Dziecko dzisiaj
Przyjęta w 1989 roku przez Zgromadzenie Ogólne Narodów Zjednoczonych Konwencja o prawach dziecka jasno określa, kogo określa się terminem "dziecko": "w rozumieniu niniejszej konwencji dziecko oznacza każdą istotę ludzką w wieku poniżej osiemnastu lat, chyba że zgodnie z prawem odnoszącym się do dziecka uzyska ono wcześniej pełnoletność".

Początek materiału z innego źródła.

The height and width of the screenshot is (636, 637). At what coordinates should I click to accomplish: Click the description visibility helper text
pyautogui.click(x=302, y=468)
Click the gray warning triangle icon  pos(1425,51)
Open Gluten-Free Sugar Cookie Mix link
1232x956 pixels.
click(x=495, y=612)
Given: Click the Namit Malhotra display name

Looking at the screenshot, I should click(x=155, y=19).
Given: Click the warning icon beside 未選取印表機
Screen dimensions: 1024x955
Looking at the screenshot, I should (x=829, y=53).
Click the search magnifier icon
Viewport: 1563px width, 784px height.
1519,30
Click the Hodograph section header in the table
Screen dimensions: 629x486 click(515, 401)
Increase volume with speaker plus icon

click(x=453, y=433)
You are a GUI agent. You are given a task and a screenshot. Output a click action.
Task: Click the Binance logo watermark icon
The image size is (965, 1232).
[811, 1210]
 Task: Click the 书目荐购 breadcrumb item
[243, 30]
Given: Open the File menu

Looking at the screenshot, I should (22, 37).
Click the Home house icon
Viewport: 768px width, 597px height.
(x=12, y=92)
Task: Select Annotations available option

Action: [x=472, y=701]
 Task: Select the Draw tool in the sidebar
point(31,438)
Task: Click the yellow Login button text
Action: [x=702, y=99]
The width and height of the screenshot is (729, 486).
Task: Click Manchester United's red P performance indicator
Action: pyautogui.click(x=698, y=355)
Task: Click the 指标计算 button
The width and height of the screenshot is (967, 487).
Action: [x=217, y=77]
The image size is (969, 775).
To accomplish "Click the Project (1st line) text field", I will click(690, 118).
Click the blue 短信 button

W Polsce, podobnie jak w większości państw na świecie, tą granicą jest właśnie dzień 18 urodzin, co reguluje nasz Kodeks prawny. Co ciekawe, w niektórych przypadkach dzieciństwo rozumiane jako "małoletniość" może skończyć się wcześniej. Kodeks rodzinny i opiekuńczy przewiduje możliwość zamążpójścia kobiety od 16 roku życia ("z ważnych powodów"). W myśl przepisów przez zawarcie małżeństwa uzyskuje się także pełnoletność i wówczas nie traci się jej nawet na skutek rozwodu.
Dziewczynka z flagą Polski; 2010 rok. Fot. Narodowe Archiwum Cyfrowe
Pełnoletniość wiąże się m.in. z osiągnięciem pełnej zdolności do czynności prawnych, której najmłodsze dzieci nie posiadają, starsze zaś nabywają jej części. To podstawowa urzędowa różnica między dzieckiem a dorosłym: aż do 18 roku życia wiele kluczowych decyzji w imieniu małoletniego podejmują jego rodzice lub inni opiekunowie.
Osobne przepisy regulują odpowiedzialność za czyny zabronione. Kodeks karny uznaje, że sąd może nałożyć karę na dziecko, które ma więcej niż 13 lat. Gdy jest młodsze, odpowiedzialność za jego działania wbrew prawu ponoszą prawni opiekunowie.
Te wypracowane zaledwie w ostatnich dekadach rozwiązania prawne są zwieńczeniem pewnego etapu procesów rozpoczętych mniej więcej w XVIII wieku, przy czym można zakładać, że to wcale nie koniec kulturowych i politycznych zmian w postrzeganiu osoby dziecka. Nowoczesna idea dzieciństwa jest na tyle nowa, że prawdopodobnie będzie nadal ewoluować.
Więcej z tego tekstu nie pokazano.